Today Cabernet Sauvignon is the star of this part of Napa’s rugged, eastern hills, but Zinfandel was responsible for giving the Howell Mountain growing area its original fame in the late 1800s.
Winemaking in Howell Mountain was abandoned during Prohibition, and wasn’t reawakened until the arrival of Randy Dunn, a talented winemaker famous for the success of Caymus in the 1970s and 1980s. In the early eighties, he set his sights on the Napa hills and subsequently astonished the wine world with a Howell Mountain Cabernet Sauvignon. Shortly thereafter Howell Mountain became officially recognized as the first sub-region of Napa Valley (1983).
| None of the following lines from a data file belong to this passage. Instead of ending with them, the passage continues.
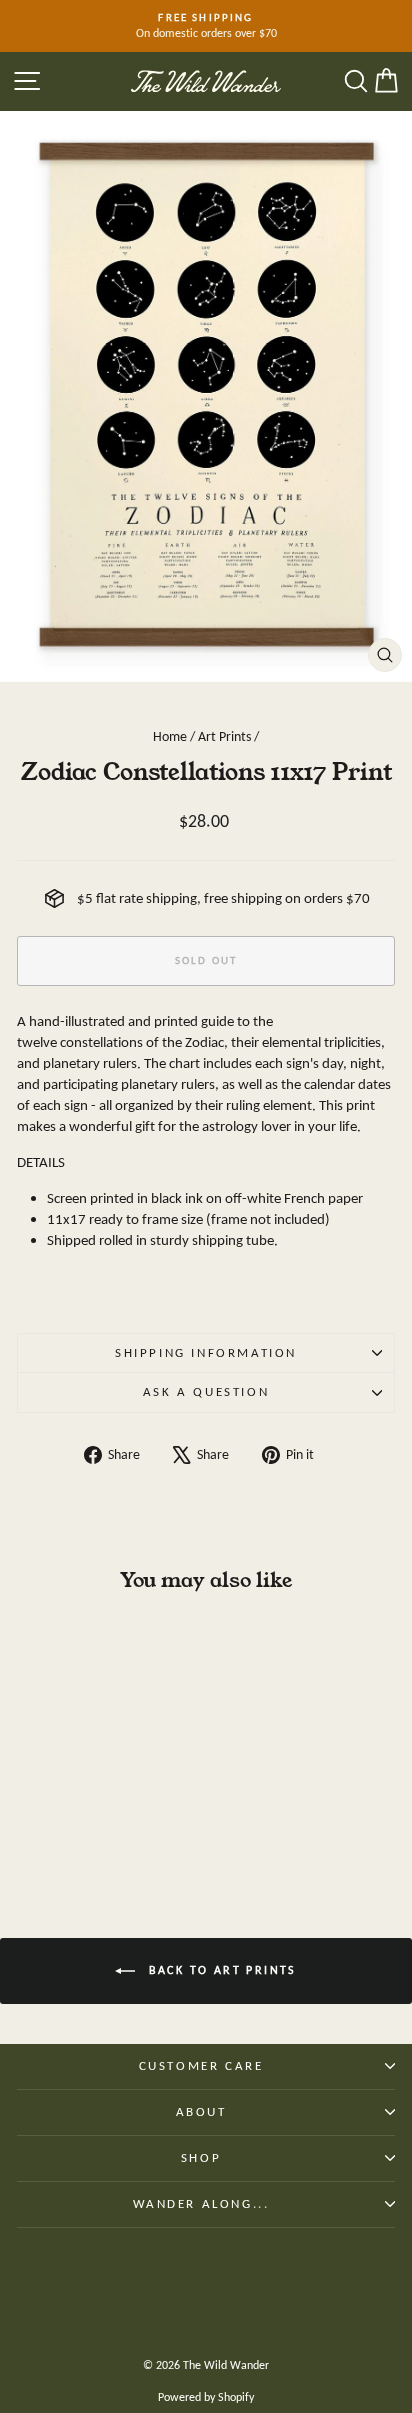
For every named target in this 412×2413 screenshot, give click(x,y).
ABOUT (201, 2111)
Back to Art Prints (220, 1970)
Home (170, 736)
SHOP (201, 2157)
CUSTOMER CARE (201, 2065)
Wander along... (201, 2203)
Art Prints (224, 736)
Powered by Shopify (206, 2397)
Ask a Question (206, 1391)
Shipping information (206, 1352)
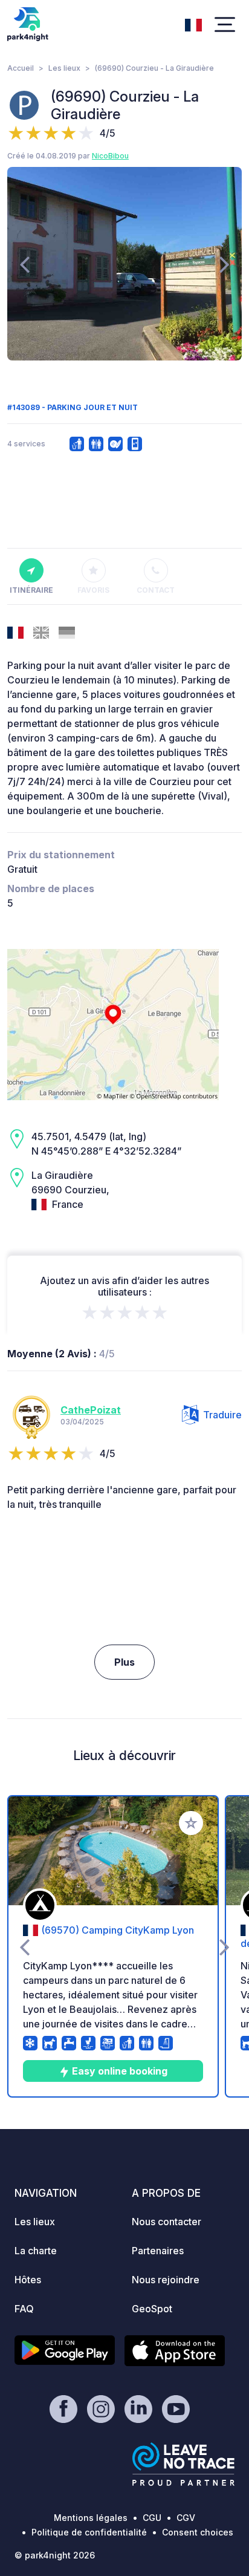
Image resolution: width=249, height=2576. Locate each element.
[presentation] (24, 263)
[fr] (193, 23)
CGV (185, 2517)
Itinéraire (31, 590)
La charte (36, 2251)
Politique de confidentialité (89, 2532)
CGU (152, 2517)
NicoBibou (110, 155)
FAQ (24, 2309)
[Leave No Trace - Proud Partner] (183, 2464)
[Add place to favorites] (191, 1823)
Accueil (20, 68)
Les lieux (64, 68)
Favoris (93, 590)
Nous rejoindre (165, 2280)
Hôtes (28, 2280)
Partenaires (158, 2251)
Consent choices (197, 2532)
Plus (124, 1662)
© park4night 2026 (55, 2555)
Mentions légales (91, 2517)
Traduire (222, 1415)
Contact (156, 590)
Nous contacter (166, 2222)
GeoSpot (152, 2309)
With vineyards at 1,400 to 2,000 feet in elevation, they predominantly sit above the fog line but the days in Howell Mountain remain cooler than those in the heart of the valley, giving the grapes a bit more time on the vine.
The Howell Mountain AVA includes 1,000 acres of vineyards interspersed by forestlands in the Vaca Mountains. The soils, shallow and infertile with good drainage, are volcanic ash and red clay and produce highly concentrated berries with thick skins. The resulting wines are full of structure and potential to age.
Today Cabernet Sauvignon, Merlot and Petite Sirah thrive in this sub-appellation, as well as its founding variety, Zinfandel.